» Dataset entries:
---*---
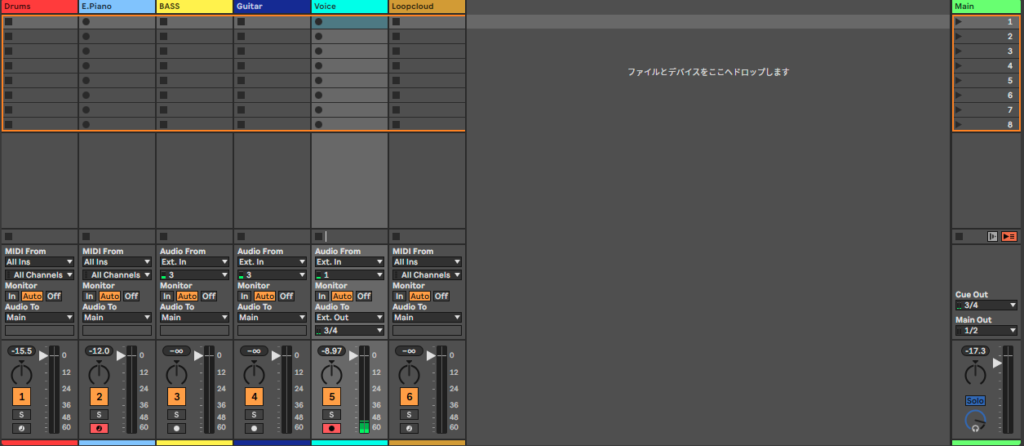Select the Main track header
The height and width of the screenshot is (446, 1024).
(x=986, y=6)
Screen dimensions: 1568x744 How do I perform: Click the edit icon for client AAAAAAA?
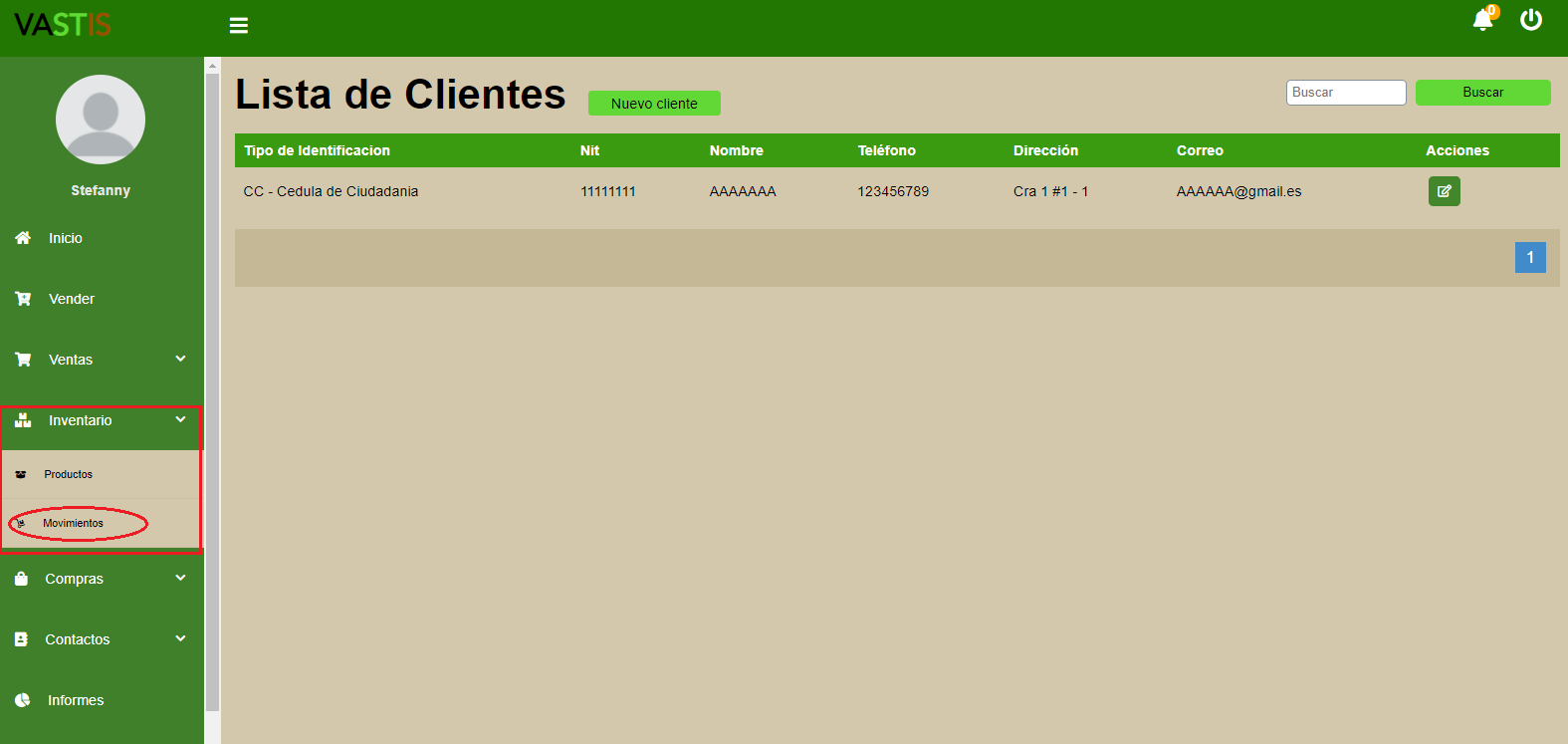click(1444, 191)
---*---
» BRIEF: Copy the final stretch of the entries exactly: the line containing "Screen dimensions: 1568x744" and every line after it through the last. Include no pictures and nothing more.

» ANSWER TO THIS PROBLEM:
Screen dimensions: 1568x744 How do I perform: Click the edit icon for client AAAAAAA?
click(1444, 191)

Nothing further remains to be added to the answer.